The progress in facial recognition algorithms has been such that you can now say that it is a mainstream application. Facebook lets you tag photos automatically and there are lots of websites plus police and security agencies of all types using it. From the algorithmic point of view it is nothing but a success story ... but...
As you can probably imagine, there are people who would rather remain anonymous and untracked and, as with every action, there is a reaction - even if it isn't equal just at the moment.
CV Dazzle is a simple idea. It is camouflage for the face. The name and the overall approach comes from the invention and use of Dazzle camouflage during World War I. The basic idea is not to make the object blend in with the background but to break up its shape by using bright high-contrast shapes - you might be able to see something but not work out what it is.
Now the same idea has been tried by a student entry to the Core77 Design awards from Adam Harvey of the Tisch School of Arts, New York University.

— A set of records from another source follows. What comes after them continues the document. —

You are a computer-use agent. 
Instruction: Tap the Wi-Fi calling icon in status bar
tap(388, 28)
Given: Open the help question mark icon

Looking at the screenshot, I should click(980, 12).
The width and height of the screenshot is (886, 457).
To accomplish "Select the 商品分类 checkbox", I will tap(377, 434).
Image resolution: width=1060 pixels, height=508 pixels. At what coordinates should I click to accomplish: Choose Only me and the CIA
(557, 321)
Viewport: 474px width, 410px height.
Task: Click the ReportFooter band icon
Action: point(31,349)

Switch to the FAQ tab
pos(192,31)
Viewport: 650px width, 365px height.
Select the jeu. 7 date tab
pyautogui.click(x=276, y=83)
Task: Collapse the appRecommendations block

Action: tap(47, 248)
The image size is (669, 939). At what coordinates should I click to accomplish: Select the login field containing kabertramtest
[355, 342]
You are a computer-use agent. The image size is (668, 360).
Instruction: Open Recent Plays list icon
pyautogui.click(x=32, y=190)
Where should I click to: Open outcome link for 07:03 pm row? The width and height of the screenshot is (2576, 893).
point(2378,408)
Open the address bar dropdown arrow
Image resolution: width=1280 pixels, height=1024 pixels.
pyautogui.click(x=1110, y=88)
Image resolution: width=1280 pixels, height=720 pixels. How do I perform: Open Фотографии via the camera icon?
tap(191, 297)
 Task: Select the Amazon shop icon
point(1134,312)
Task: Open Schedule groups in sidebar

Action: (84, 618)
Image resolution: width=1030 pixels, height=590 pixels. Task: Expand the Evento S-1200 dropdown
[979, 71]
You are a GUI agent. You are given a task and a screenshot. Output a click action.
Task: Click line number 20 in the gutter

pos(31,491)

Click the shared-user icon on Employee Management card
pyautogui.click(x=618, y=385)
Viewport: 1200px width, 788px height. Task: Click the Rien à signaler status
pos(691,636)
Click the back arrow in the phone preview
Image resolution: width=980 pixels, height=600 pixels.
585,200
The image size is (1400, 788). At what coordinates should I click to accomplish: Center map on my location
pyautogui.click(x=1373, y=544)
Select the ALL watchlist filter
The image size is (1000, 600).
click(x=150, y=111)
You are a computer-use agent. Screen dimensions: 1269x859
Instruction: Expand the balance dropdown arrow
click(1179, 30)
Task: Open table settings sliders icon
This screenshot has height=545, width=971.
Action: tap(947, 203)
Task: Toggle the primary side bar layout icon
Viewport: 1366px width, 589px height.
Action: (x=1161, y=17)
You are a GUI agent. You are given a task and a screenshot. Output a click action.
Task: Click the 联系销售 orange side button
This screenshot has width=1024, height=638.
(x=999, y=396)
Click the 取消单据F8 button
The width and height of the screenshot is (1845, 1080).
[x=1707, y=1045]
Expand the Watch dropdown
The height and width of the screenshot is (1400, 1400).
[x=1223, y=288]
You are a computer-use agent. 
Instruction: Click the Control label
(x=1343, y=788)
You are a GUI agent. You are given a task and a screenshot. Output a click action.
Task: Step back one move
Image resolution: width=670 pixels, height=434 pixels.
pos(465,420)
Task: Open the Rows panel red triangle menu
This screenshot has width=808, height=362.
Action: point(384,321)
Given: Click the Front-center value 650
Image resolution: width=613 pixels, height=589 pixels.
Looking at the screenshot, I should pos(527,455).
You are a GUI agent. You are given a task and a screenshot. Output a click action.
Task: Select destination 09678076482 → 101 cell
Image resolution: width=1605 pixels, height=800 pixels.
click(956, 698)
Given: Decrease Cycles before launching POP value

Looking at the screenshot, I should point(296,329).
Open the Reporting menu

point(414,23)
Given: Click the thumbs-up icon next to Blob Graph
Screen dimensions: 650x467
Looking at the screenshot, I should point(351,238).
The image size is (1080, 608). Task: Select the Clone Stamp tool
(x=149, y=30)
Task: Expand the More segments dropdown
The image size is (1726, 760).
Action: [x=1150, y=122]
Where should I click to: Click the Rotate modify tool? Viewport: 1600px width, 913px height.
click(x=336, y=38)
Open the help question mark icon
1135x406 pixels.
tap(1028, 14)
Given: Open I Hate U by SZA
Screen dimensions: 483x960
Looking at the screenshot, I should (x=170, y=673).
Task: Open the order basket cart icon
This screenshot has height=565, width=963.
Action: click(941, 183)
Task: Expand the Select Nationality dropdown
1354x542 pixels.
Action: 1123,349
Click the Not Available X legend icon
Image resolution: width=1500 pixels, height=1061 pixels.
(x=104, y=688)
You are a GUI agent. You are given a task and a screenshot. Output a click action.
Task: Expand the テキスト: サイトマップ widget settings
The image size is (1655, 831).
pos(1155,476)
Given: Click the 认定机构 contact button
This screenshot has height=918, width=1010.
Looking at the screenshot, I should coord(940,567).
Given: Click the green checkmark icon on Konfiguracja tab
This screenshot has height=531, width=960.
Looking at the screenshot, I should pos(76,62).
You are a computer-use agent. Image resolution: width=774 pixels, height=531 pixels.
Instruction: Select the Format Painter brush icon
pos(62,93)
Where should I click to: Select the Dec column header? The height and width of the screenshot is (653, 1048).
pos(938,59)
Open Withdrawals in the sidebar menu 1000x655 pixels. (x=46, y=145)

The idea is that by augmenting the face and occasionally hiding some aspects of it, face recognition software just can't do its job. As well as just coming up with effective dazzle designs it is also important to find something that is wearable and enhances the overall look and style of the person using it. In simple terms it has to be feasible that someone could wear CV Dazzle in a normal situation!
Some of the designs involve using the hair style to obscure parts of the face - see CV Dazzle. Notice that wearing masks in public is illegal in some countries, but CV Dazzle probably doesn't fall into the category of "masks".
The designs have only been tested against OpenCV and Facebook and which means that there is no guarantee that they will work against a security grade face recognition system. However, if you know how face recognition works it seems reasonable that dazzle camouflage would at least reduce the identification certainty.
Finally the creator of CV Dazzle offers some tips on staying unrecognized:
- Avoid enhancers: They amplify key facial features.
- Partially obscure the nose-bridge. The region where the nose, eyes, and forehead intersect is a key facial feature.
- Partially obscure the ocular region. The position and darkness of eyes is a key facial feature.
- Remain inconspicuous. For camouflage to function, it must not be perceived as a mask or disguise.
So what is the next reaction?
Better facial recognition software seems the only option and given that CV Dazzle doesn't seem to interfere much with a human's ability to recognize the wearer it should still be possible.